[REQUIRED ACTION] Give back exactly the first lines of the entries below, through the line with "The image size is (1568, 592).".

[EXTRACTED RECORDS]
★ ★ ★ ★ ★ ★ ★

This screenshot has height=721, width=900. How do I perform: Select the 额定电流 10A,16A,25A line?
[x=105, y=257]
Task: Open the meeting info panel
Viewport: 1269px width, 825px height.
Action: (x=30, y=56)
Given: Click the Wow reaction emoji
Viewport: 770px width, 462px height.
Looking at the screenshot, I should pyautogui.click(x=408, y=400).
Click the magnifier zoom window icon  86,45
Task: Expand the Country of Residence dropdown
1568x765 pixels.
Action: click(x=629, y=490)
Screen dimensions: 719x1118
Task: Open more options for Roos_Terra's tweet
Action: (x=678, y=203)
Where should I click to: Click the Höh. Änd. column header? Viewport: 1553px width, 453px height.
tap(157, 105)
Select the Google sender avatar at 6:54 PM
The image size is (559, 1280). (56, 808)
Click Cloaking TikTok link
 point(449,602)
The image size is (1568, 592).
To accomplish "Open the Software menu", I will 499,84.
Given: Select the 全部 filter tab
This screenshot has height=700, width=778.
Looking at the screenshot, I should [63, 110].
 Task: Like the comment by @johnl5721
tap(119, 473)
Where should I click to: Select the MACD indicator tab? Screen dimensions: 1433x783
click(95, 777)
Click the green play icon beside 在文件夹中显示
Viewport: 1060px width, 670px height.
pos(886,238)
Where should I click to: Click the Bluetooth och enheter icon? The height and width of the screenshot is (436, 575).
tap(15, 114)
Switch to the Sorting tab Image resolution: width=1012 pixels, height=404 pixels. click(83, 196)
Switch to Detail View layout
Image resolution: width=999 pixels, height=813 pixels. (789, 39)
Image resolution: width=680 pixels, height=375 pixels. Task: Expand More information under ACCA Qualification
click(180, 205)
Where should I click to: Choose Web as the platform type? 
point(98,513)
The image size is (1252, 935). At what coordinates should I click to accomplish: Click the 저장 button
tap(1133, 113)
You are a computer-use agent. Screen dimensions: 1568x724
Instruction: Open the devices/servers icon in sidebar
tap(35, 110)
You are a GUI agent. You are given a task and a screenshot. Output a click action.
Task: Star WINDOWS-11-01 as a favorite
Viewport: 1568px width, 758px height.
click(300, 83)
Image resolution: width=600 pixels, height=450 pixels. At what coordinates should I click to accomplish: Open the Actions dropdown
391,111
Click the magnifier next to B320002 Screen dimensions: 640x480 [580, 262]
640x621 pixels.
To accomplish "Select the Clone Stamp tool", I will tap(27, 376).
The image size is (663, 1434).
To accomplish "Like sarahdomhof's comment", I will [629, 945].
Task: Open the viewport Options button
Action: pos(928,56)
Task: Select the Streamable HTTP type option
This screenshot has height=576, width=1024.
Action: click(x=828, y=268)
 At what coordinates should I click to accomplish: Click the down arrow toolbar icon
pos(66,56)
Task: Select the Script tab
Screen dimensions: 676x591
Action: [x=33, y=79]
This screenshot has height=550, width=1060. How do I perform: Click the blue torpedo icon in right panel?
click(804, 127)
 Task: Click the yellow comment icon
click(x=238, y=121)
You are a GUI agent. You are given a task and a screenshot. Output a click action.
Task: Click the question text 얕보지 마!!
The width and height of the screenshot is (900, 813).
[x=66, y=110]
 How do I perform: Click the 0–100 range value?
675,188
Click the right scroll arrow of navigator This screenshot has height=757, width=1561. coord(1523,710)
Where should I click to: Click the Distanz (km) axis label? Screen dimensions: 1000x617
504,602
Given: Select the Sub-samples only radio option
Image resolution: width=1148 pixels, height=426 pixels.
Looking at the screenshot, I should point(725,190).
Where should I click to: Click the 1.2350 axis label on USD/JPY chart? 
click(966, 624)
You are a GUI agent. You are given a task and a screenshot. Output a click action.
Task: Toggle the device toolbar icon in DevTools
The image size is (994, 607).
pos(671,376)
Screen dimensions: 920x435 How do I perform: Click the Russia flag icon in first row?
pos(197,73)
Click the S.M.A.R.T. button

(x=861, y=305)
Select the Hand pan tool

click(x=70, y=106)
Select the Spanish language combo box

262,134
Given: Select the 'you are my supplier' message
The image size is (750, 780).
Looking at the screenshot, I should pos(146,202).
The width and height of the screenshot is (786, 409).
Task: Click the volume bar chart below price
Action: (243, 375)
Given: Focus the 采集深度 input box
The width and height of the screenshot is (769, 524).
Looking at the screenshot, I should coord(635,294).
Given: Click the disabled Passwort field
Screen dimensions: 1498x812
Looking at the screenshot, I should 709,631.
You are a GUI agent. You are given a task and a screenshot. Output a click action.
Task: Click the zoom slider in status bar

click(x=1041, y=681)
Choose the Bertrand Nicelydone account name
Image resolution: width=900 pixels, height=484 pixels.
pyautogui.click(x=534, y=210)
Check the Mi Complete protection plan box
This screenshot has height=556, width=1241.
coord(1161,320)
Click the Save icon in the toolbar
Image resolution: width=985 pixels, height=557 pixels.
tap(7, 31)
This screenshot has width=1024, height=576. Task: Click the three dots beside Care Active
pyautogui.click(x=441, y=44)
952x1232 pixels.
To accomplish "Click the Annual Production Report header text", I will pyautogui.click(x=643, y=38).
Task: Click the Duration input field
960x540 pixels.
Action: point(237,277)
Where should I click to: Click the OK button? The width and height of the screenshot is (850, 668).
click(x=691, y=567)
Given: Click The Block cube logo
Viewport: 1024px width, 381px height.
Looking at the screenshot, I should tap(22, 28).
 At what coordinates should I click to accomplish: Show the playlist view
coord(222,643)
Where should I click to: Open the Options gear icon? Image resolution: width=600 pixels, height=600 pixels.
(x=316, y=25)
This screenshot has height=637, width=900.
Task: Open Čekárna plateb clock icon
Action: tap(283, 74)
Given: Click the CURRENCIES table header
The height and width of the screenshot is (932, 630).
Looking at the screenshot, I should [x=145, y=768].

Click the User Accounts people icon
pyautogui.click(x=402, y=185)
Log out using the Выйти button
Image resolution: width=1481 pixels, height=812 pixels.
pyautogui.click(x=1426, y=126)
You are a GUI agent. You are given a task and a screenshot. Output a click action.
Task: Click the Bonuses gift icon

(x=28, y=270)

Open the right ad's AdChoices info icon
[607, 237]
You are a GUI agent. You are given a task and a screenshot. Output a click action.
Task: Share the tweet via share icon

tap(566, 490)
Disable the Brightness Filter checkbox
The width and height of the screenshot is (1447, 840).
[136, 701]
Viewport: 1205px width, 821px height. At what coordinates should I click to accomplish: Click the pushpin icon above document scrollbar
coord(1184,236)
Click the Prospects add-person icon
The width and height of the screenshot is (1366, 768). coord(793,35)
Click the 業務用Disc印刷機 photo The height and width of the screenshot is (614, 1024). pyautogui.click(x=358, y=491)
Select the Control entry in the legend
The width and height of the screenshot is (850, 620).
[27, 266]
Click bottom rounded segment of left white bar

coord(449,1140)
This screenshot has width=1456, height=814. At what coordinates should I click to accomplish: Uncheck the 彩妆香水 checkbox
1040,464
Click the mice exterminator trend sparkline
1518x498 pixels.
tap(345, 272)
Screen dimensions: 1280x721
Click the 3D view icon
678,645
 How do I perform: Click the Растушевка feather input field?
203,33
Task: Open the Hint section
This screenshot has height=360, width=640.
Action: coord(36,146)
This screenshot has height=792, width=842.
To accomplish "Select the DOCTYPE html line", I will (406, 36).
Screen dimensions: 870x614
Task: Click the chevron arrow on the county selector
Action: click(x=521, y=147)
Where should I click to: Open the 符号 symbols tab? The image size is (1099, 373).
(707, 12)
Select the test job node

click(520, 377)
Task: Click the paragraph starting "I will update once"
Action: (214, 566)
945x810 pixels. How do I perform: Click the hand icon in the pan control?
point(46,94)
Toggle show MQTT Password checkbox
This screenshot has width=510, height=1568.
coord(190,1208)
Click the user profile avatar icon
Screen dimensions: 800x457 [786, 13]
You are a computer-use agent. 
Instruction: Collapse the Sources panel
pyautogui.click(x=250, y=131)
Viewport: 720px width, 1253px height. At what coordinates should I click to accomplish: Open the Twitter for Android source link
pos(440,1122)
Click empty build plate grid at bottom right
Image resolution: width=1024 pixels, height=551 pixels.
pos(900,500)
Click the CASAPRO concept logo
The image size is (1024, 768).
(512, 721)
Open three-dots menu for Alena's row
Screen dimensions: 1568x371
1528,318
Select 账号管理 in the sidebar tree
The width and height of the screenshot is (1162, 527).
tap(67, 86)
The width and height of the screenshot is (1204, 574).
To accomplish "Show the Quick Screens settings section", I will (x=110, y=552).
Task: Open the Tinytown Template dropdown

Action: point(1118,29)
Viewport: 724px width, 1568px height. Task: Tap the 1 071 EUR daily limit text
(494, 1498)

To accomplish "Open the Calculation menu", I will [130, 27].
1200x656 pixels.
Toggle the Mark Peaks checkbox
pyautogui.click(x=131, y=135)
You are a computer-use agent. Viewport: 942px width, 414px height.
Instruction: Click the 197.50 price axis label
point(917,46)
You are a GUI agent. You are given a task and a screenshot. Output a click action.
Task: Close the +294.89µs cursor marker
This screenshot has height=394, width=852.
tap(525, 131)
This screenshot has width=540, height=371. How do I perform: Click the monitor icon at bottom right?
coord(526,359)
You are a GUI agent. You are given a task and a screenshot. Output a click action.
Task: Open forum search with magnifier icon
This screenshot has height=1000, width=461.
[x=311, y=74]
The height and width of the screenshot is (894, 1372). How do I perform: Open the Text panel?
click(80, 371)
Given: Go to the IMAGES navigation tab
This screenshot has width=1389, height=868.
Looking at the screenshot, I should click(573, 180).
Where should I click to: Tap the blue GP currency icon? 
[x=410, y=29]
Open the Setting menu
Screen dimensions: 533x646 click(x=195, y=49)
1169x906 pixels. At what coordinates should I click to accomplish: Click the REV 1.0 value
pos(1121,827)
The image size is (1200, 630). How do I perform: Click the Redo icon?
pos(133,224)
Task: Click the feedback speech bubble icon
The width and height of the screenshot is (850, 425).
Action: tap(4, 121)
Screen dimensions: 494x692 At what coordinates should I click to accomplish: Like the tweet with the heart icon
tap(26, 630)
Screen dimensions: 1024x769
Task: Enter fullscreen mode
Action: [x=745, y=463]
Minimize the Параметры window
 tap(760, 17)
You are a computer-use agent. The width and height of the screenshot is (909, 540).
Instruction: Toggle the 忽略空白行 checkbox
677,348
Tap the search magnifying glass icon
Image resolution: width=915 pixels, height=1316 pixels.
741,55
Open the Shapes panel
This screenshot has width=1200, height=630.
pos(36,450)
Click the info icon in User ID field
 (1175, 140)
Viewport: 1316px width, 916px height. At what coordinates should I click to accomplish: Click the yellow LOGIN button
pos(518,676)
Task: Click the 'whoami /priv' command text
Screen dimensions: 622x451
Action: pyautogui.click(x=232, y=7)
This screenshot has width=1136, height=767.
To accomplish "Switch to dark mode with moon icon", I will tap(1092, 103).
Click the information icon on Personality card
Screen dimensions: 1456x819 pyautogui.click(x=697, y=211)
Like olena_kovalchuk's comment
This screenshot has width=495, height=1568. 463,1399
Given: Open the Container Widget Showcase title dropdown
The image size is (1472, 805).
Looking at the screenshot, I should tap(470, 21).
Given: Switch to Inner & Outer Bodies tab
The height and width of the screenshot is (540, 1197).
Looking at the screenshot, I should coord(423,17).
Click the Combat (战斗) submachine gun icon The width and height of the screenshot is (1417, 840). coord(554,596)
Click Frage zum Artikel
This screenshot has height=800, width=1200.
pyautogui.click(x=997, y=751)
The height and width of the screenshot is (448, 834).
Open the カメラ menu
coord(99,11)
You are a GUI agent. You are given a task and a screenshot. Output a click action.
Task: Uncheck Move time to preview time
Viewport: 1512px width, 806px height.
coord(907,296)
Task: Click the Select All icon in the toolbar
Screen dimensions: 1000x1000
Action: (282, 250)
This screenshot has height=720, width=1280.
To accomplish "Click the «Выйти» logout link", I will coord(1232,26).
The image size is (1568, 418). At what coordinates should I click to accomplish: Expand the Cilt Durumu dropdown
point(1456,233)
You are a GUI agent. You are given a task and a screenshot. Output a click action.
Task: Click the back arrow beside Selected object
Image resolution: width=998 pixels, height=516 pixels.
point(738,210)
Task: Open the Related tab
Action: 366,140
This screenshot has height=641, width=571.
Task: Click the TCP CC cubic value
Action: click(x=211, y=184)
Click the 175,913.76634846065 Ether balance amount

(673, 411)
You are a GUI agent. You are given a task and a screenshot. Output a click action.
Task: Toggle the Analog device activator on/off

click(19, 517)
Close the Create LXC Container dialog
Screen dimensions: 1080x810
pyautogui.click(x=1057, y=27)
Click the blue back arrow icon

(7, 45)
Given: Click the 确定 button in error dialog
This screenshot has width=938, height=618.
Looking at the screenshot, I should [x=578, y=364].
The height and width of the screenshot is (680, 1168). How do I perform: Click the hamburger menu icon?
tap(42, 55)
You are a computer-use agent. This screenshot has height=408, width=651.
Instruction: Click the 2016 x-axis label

★ ★ ★ ★ ★ ★ ★

[SOLVED EXERCISE]
This screenshot has height=721, width=900. How do I perform: Select the 额定电流 10A,16A,25A line?
[x=105, y=257]
Task: Open the meeting info panel
Viewport: 1269px width, 825px height.
Action: (x=30, y=56)
Given: Click the Wow reaction emoji
Viewport: 770px width, 462px height.
Looking at the screenshot, I should pyautogui.click(x=408, y=400).
Click the magnifier zoom window icon  86,45
Task: Expand the Country of Residence dropdown
1568x765 pixels.
Action: click(x=629, y=490)
Screen dimensions: 719x1118
Task: Open more options for Roos_Terra's tweet
Action: (x=678, y=203)
Where should I click to: Click the Höh. Änd. column header? Viewport: 1553px width, 453px height.
tap(157, 105)
Select the Google sender avatar at 6:54 PM
The image size is (559, 1280). (56, 808)
Click Cloaking TikTok link
 point(449,602)
The image size is (1568, 592).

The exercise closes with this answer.